The Cloud Security/SASE Vision
Such an approach applies security capabilities at the cloud gateway nearest to the user, maintaining the optimal traffic path and avoiding unnecessary hops (which occur each time a data packet is passed from one network node to another). This contrasts with models that apply security via a data center or hosted security service. Fewer hops from a cloud-based application reduce latency and processing delays, improving the user experience.
Security for Sites, Devices and Diners
Delivering security as a service via cloud gateways enables an enterprise to add or modify services, applications and users dynamically at any time via a common management interface. There’s no need to connect into a site and change configurations on security appliances. In the cloud, security software updates or refreshes automatically propagate throughout network, eliminating the time and expense of updating multiple devices or disrupting operations while devices reboot.
As an example, consider a fast casual restaurant franchise with 300 locations. The enterprise uses SaaS applications for critical business operations with cloud-based security applied at every network entry point.
Hughes Cloud Security in Action: Customer Case Study
- Across the enterprise’s SaaS applications (e.g., MS Outlook, Workday, and POS systems), intrusion detection and prevention systems add to the inherent security provided by the end-to-end SaaS application encryption (which prevents data being read or secretly modified, other than by the true sender and recipient.)
- At the restaurant, next generation Firewall as a Service (FaaS) delivers end point protection for all devices and safeguards customer and payment transaction data through data leak prevention.
- Diners access Guest Wi-Fi to check out the menu, order and pay for meals; cloud-based security measures, including content and URL filtering, protect their personal devices and the network. Similarly, content filtering on the enterprise Wi-Fi system prevents employees from downloading malicious or unauthorized executable files.

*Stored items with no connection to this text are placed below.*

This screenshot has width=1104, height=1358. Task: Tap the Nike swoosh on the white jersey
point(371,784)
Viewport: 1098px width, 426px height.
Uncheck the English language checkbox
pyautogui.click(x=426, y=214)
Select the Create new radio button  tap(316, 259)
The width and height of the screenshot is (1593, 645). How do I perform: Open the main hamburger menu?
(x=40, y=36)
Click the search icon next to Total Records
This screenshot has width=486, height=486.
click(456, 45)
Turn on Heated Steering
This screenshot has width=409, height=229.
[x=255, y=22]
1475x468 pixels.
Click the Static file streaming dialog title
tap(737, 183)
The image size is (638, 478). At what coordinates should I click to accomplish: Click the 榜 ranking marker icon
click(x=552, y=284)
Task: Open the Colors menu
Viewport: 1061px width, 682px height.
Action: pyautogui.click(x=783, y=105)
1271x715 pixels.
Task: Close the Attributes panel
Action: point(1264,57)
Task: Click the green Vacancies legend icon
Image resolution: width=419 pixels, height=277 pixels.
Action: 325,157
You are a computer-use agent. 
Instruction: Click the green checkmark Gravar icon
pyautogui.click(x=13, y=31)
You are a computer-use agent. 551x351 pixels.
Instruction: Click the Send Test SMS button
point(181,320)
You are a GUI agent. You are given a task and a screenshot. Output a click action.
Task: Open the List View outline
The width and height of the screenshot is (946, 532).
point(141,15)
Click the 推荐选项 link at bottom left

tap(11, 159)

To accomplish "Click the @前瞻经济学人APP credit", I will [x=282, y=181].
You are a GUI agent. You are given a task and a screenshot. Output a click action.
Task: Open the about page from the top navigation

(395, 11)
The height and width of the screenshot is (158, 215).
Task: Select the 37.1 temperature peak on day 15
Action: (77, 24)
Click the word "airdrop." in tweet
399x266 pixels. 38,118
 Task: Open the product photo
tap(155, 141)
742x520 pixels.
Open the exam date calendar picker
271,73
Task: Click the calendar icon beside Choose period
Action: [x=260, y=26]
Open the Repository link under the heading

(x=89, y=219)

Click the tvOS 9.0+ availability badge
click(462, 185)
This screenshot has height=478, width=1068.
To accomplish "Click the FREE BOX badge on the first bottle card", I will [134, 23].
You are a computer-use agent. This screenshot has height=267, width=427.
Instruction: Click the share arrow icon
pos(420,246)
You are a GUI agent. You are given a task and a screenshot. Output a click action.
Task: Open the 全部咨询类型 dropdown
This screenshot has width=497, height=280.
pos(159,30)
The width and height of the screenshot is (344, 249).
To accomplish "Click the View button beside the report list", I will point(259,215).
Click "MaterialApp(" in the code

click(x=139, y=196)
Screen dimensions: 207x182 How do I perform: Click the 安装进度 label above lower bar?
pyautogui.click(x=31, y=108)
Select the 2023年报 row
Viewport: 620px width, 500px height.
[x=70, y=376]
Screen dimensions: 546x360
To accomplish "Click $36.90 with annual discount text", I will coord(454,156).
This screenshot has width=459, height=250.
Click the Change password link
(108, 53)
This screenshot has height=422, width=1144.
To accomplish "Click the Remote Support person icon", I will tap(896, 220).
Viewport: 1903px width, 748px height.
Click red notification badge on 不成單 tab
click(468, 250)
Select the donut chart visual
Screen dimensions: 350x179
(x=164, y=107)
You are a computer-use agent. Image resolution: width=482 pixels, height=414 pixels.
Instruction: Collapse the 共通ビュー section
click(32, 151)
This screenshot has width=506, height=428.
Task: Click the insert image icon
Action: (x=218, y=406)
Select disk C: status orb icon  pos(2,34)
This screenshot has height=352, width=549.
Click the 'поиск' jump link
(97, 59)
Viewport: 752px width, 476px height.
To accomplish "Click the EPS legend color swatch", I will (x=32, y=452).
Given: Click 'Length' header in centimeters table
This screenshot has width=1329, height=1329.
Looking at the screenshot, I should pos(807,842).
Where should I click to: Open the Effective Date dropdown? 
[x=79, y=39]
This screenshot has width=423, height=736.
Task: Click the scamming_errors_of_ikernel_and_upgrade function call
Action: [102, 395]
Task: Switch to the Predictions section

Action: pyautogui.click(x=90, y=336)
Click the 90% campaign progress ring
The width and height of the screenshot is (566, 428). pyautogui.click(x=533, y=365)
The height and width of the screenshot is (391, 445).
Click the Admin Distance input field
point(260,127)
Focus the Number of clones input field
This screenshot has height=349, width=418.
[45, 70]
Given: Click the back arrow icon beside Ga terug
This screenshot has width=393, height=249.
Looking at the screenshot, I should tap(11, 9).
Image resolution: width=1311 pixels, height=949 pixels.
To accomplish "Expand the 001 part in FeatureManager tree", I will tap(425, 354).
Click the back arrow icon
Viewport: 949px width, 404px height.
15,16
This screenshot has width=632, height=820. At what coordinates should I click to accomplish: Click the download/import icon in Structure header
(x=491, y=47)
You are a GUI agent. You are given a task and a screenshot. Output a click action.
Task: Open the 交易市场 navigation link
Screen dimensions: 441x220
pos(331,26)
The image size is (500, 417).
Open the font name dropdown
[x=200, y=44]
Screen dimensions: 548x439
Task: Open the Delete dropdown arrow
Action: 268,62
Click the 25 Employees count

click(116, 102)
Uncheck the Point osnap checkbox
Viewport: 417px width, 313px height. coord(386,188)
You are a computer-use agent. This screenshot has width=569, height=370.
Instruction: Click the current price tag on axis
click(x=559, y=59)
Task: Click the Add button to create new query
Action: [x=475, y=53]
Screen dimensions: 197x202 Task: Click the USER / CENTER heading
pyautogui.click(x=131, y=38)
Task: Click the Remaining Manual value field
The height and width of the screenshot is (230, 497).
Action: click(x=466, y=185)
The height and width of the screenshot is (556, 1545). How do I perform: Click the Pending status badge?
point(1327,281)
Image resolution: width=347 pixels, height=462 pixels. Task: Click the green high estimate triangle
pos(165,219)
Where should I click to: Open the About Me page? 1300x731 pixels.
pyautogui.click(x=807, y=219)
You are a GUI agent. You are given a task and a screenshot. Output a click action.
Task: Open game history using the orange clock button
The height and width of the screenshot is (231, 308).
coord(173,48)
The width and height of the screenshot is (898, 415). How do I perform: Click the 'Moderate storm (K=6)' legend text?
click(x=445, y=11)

Cloud security provides the agility and scalability businesses demand. It is better suited to supporting users working from anywhere and to allowing them access to applications or services located everywhere. By applying the cloud security policies only where needed and orchestrating them across an entire enterprise, even finer levels of control are possible. Best of all, the user experience across the network improves because security is enforced more efficiently for optimized data flow. It’s a new security paradigm that checks all the boxes.